Leaders of South African 'Boer Army' plot receive long jail terms
JOHANNESBURG (Reuters) - Five leaders of a "Boer Army" white supremacist plot in South Africa to assassinate Nelson Mandela and drive blacks out of the country were sentenced to 35 years in prison on Tuesday after a trial lasting more than 10 years.
A Pretoria High Court handed down sentences ranging from 20 to five years to others of the 21 defendants of the "Boeremag", a rag-tag militia of apartheid loyalists accused of a botched 2002 coup attempt in Africa's biggest economy. This had including charges of causing explosions.
Some of the sentences were suspended. Nine of the accused walked free after being held for 11 years behind bars during the trial, National Prosecuting Authority spokesman Medupi Simasiku told Reuters.
In the course of the prolonged case, witnesses testified that the Boeremag planned to assassinate anti-apartheid hero Mandela, who was South Africa's first black president, by planting a bomb along a route he was due to travel.
Their plans however were thwarted when the world-famous statesman, now retired, aged 95 and convalescing at home in Johannesburg, travelled to his engagement by helicopter.
Several of the Boeremag members were charged with causing nine explosions at various sites in Gauteng, South Africa's richest province in October 2002, with most blasts taking place in the sprawling township of Soweto, south of Johannesburg, where one woman was killed.
Racial tensions persist almost 20 years since the first democratic elections ended apartheid rule in South Africa.
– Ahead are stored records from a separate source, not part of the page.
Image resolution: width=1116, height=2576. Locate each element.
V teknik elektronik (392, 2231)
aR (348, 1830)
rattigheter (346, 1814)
But groups like the Boeremag and the Afrikaner Resistance Movement of murdered far-right leader Eugene Terre'blanche have little backing from the country's almost 5 million whites.
The alleged mastermind of the Boeremag, former university lecturer Mike du Toit, was the first to be convicted last year for high treason, and was among those given a 35-year sentence.
According to prosecution testimony, the Boeremag's plot, concocted around barbeques and at fast food outlets, had suggested driving South Africa's black majority of about 40 million out of the country and into Zimbabwe by lining a major national road between the two countries with food parcels.
It had also proposed sending the 1.2 million Indians in the country back to the subcontinent by boat.